Sweat also received a Kennedy Center Citizen Artist Award, which recognizes programs in higher education using theatrical production to promote long-term societal impact through an artistic lens, to encourage empathetic exploration of the complex cultural and physical world, and to advocate for justice on campus and throughout the world.
The production is Sac State’s first to compete at the national level since 1992, and the first to receive national awards, according to Theatre and Dance Vice Chair Michelle Felten.
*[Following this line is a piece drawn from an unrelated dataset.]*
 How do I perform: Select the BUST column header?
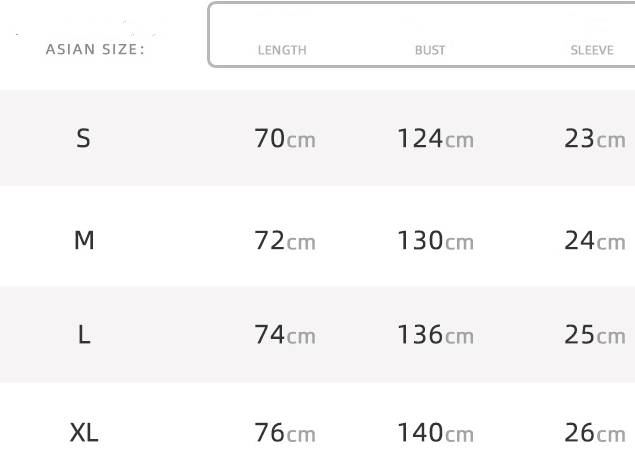pos(430,50)
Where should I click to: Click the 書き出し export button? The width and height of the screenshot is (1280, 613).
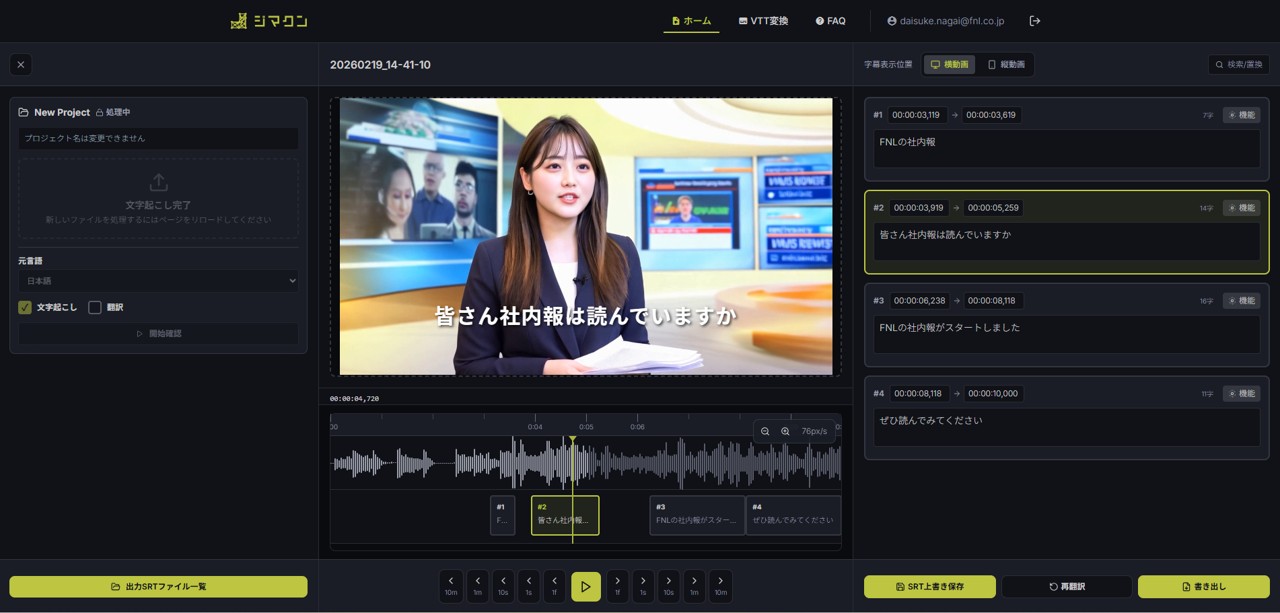(1203, 587)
Sweat, winner of the 2017 Pulitzer Prize for Drama, is set in Reading, Pennsylvania, both in 2000 at the onset of widespread layoffs and 2008 at the height of the Great Recession, and maps the rising tensions among a group of working-class friends. When layoffs and pickets begin to chip away at their trust, close friends find themselves pitted against each other in a heart-wrenching fight to stay afloat.
The play candidly explores issues of class, race, and socioeconomic status. And with the U.S. in a period of social disruption as well as a racial reckoning, Limón made a very intentional choice to stage it last fall as the COVID-19 pandemic continued to rage and the contentious presidential campaign concluded.
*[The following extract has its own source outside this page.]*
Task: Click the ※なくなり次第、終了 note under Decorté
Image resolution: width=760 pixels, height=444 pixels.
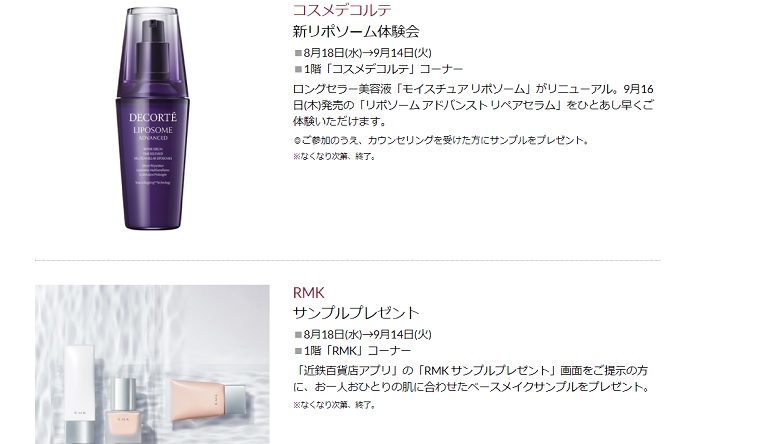Action: [334, 157]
“It’s a masterful piece of work, and it’s also a work that is about real people, and things that are happening right now,” she said. “The playwright, Lynn Nottage, writes from a place of seeing the world through a specific lens as a Black female writer, and intentionally included characters that are reflective of the real world, and so I really liked that it was a multicultural piece.”
The cast and crew staged the production socially distanced. Actors performed from their homes. Costume designers, lighting specialists, and others behind the scenes likewise worked remotely. The isolation posed challenges, but also opportunities. Limón said she and the cast and crew “pushed the boundaries” of the virtual format, for example exploring how different camera angles could be used for effect, rather than the traditional head-on view that is the hallmark of Zoom meetings.
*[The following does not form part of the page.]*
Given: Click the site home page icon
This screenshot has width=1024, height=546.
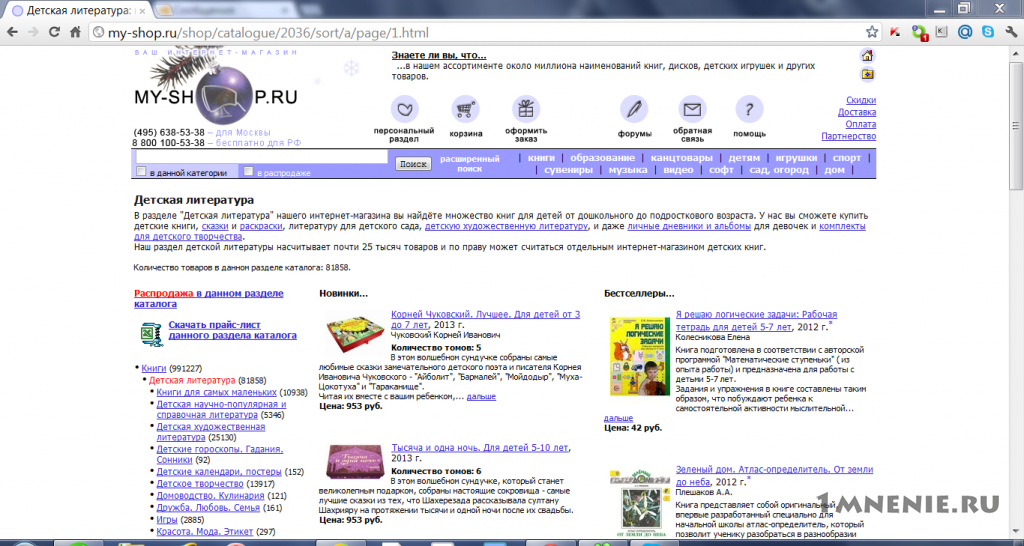Looking at the screenshot, I should [x=867, y=55].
Though recorded, Sweat was performed true to live theater: no retakes, no reshoots.
“I really wanted to do something that made it feel like we were in the room together even though we weren't,” Limón said.
And in a nod to Sac State’s broader efforts to promote inclusion and antiracism, issues of race, class, and inequality weren’t just tackled within the boundaries of the script. Limón had her cast and crew spend time getting to know each other and making space to discuss the topics addressed in the play. For example, before a scene in which a racial epithet is used, the two students involved spoke with each other about it, creating what Limón called a “moment of consent.”
“It’s so important that there’s a level of cultural competency in the work, that you’re not checking off a box for diversity but really having that discussion, making time for it, and putting people and process before product,” she said.
Salvador Vasquez, a Theatre and Dance major who has been Limón’s student since his first semester on campus, signed up to be her assistant director before she had even selected the play. He had worked in theater off-campus, including at Sacramento’s B Street Theater, and dabbled in acting and writing, but Sweat was his first Sac State production.
Two weeks before rehearsals began, Vasquez also took on the role of dramaturg, the job for which the Kennedy Center recognized him. As dramaturg, he was responsible for researching the subject material and relaying it to the actors and crew. He spent a lot of time reading about the history of Reading: What was the local economy like? What were the issues in the upcoming local election?
Vasquez said he was surprised and honored by the recognition from the Kennedy Center.
“It hits different,” he said of winning an award for a virtual theater production. “It feels like, OK, art can continue, even in the worst of conditions.”